Economics of the Niassa Company
The Niassa Company was never able to raise sufficient revenue from its investor to provide for a viable infrastructure to the area under its control. Its initial capitalization of 300,000 pounds was only a fraction of what was required. Contemporary colonial thought held that the key to profitability would be a railroad from Port Amelia to Lake Niassa, which would open the interior of the territory to investments in agriculture and mines. However, the cost of such a railroad would have been over 3 million pounds, which the company could not afford.[5]
For revenue, the company partly relied on the chibalo system, a corvée labor policy, which forced the natives to work on plantations, and public works projects. Rubber and sisal were primary revenue crops. The chibalo system enabled the Niassa Company to establish plantations and to force peasants to work for them and prevent them from growing their own crops for sale.
In addition, the company relied on a hut tax to fund its operations. Although theoretically a tax on each dwelling, in reality the tax was on each adult person, which could be paid in cash or in produce. The hut tax, which was two escudo in 1921 was increased to 50 escudo in 1927 and to 85 escudo in 1929. This was party due to devaluation of the escudo, but was also due to a dwindling tax base, as thousands of Mozambicans sought refuge in Tanganyika or Nyasaland to avoid the tax. As a tax of 50 escudo was the equivalent of three months paid labor, many people fell deeply into debt or forced labor.[5]
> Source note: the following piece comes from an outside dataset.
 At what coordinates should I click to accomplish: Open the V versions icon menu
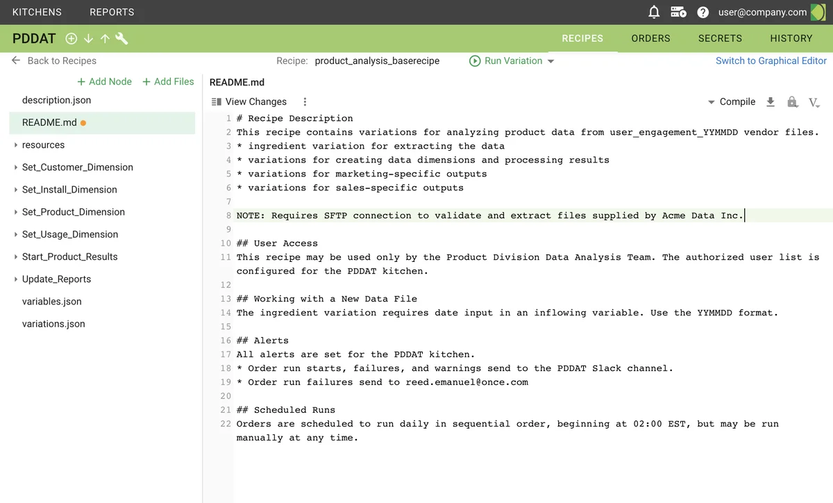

The territories total profits amounted to only 115,000 pounds in 1926, which it was able to maintain only by ever more onerous application of hut taxes and the British investors refused to extend more capital unless the concession was extended past 1929, which it was not.[3] At the time the concession ended, the company owed more than million pounds to its creditors as opposed to only 75,000 ads in assets.[4]